More severe cases may require antibiotics or drugs to act through the body's immune system, including azathioprine, 6-mercatoprine, clyclosporine.
Is a special diet required for ulcerative colitis?
There is no special diet appropriate for ulcerative colitis. Most patients do not require a restricted diet, however when the disease is very active and during acute phases, a bland diet low in fat, fibre and stimulating food is better tolerated.
Every effort should be made to have a diet including each of the four main food groups - vegetables and fruits; breads and cereals; milks and dairy products; and protein foods. A good selection ensures adequate intake of carbohydrate, protein and fat together with vitamins, minerals and phytochemicals needed to maintain good health. In exceptional circumstances patients may benefit from intravenous feeding.
When nutritional deficiencies occur, management by temporary supplementation is appropriate. Common supplements needed include iron, zinc, calcium, vitamin B12 and folate. Large doses of vitamins are not effective and even cause harmful side effects. A few patients lack the enzyme to break down milk sugar (lactose) and in these cases a reduced milk product should be substituted.
Does surgery have a place in the management of ulcerative colitis?
Ulcerative colitis can be cured by surgery. Emergency surgery may be life saving in a very severe acute attack, for instance if the bowel has perforated or if major haemorrhage occurs. Planned surgery may be needed if medical treatment fails, to cure the disease.
There are several operations available but none are perfect. The two important operations are:
- proctocolectomy with ileostomy
- proctocolectomy with an ileo-anal pouch
Proctocolectomy entails removal of the whole of the large bowel. From here the two options are to provide an opening of the bowel onto the abdominal wall (ileostomy); or to reconstruct a reservoir from the lower end of the small bowel and reconstitute an opening at the anus using the valular muscles of the anus to give control of bowel emptying (ileo-anal pouch).
The ileo-anal pouch is a two-stage operation and is becoming the favoured procedure under ideal conditions. Usually a reasonable bowel control is obtained, although some patients develop an inflammation of the pouch (pouchitis) that can be troublesome. Usually a longer period of adjustment is needed for this procedure than the ileostomy, but the long-term outcome is better for most patients.
Are there cancer risks with ulcerative colitis?
The risk of cancer of the colon is dependent on the extent and severity of the disease; the age when the disease became apparent; and duration from first symptoms.
For patients at the extreme of these factors, the risk of cancer rises after approximately 10 years. Those in this high risk group should be under regular surveillance by colonoscopy from between 6-10 years from first diagnosis of the disease. By taking biopsies, the colonoscopist is able to identify changes in the structure of the lining preceding cancer development and warn of increasing risk.

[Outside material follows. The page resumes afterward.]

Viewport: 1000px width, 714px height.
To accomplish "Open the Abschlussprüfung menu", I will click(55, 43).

Patients with the inflammation confined to the rectum have risk little different from the unaffected population and do not need a rigid surveillance programme.

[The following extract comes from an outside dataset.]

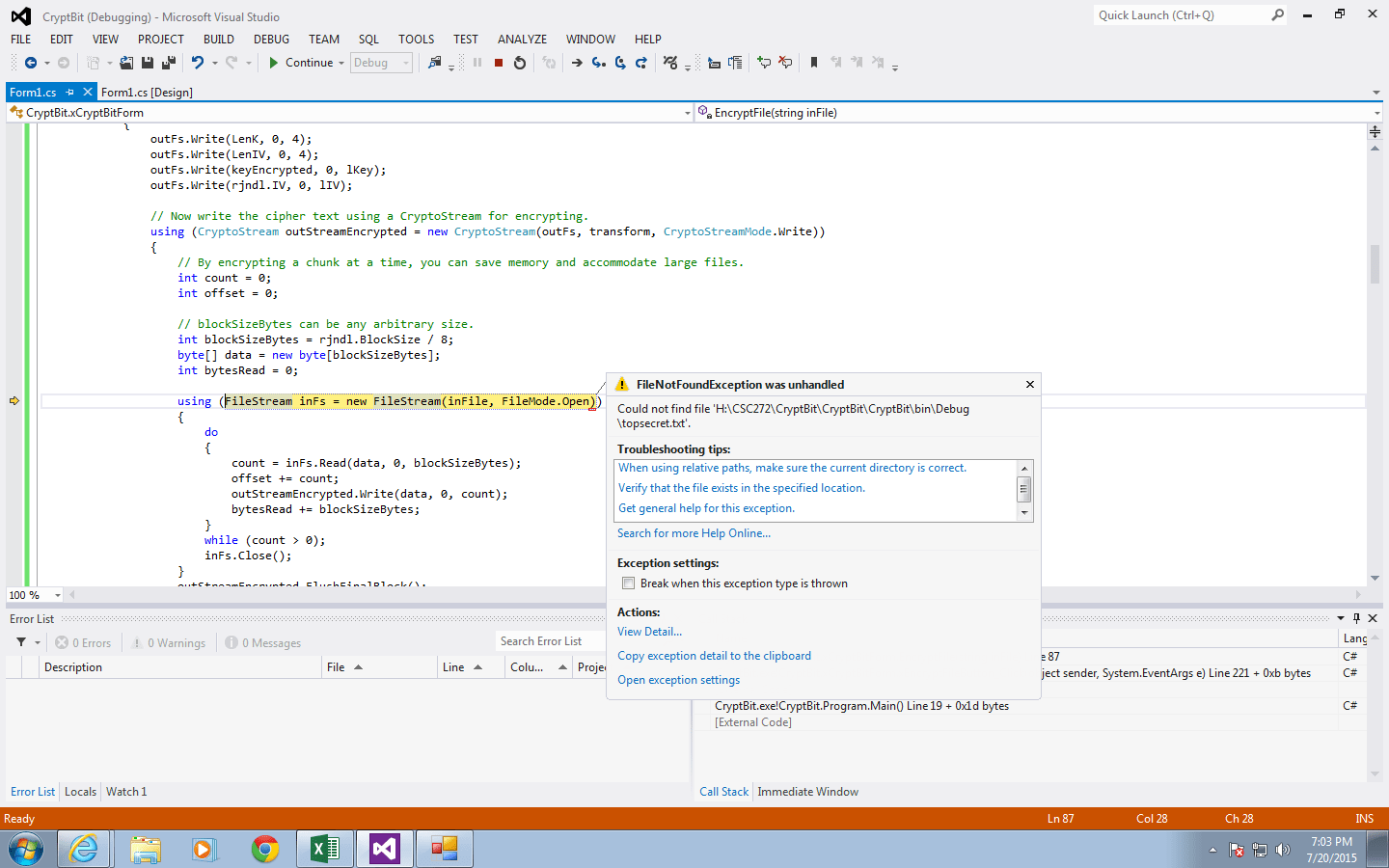Image resolution: width=1389 pixels, height=868 pixels.
Task: Stop debugging with the red square icon
Action: point(498,63)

Between these two extremes are the main body of ulcerative colitis patients. Judgment is needed to ensure good medical practice, safeguarding the patient without raising undue anxiety.
What does future research hold for ulcerative colitis?
Ulcerative colitis is subject to intensive research. This has lead to better understanding of the process of the disease. New treatments are under extensive testing and study, including immunomodulatory therapy, cytokine receptor modulators, and variety of products from rapidly advancing biotechnology.
There is every reason to be optimistic that management of ulcerative colitis can achieve cure, not just control.